Hint: We first explain the concept of empirical probability and how the events are considered. We take the given events and find the number of outcomes. Using the probability theorem of $P\left( A \right)=\dfrac{n\left( A \right)}{n\left( U \right)}$, we get the empirical probability of the shooting event.

Complete step-by-step solution:
Empirical probability uses the number of occurrences of an outcome within a sample set as a basis for determining the probability of that outcome.
We take two events, one with conditions and other one without conditions. The later one is called the universal event which chooses all possible options.
We find the number of outcomes for both events. We take the conditional event A and the universal event as U and numbers will be denoted as $n\left( A \right)$ and $n\left( U \right)$.
We take the empirical probability of the given problem as $P\left( A \right)=\dfrac{n\left( A \right)}{n\left( U \right)}$.
We are given that A coin is tossed 10 times, and we need the probability of finding 6 heads.
Therefore, if the condition of getting 6 heads is considered as A, then \[n\left( A \right)={}^{10}{{C}_{6}}=\dfrac{10!}{6!\times 4!}=210\].
The event U is to get results for 10 tosses. So, \[n\left( U \right)={{2}^{10}}\] as for every toss we have 2 options.

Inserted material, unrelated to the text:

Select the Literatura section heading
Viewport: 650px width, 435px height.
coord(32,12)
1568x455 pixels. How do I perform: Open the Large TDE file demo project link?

The empirical probability of the shooting event is $P\left( A \right)=\dfrac{210}{{{2}^{10}}}=\dfrac{105}{512}$.
The correct option is B.

Note: We need to understand the concept of universal events. This will be the main event that is implemented before the conditional event. Empirical probabilities, which are estimates, calculated probabilities involving distinct outcomes from a sample space are exact.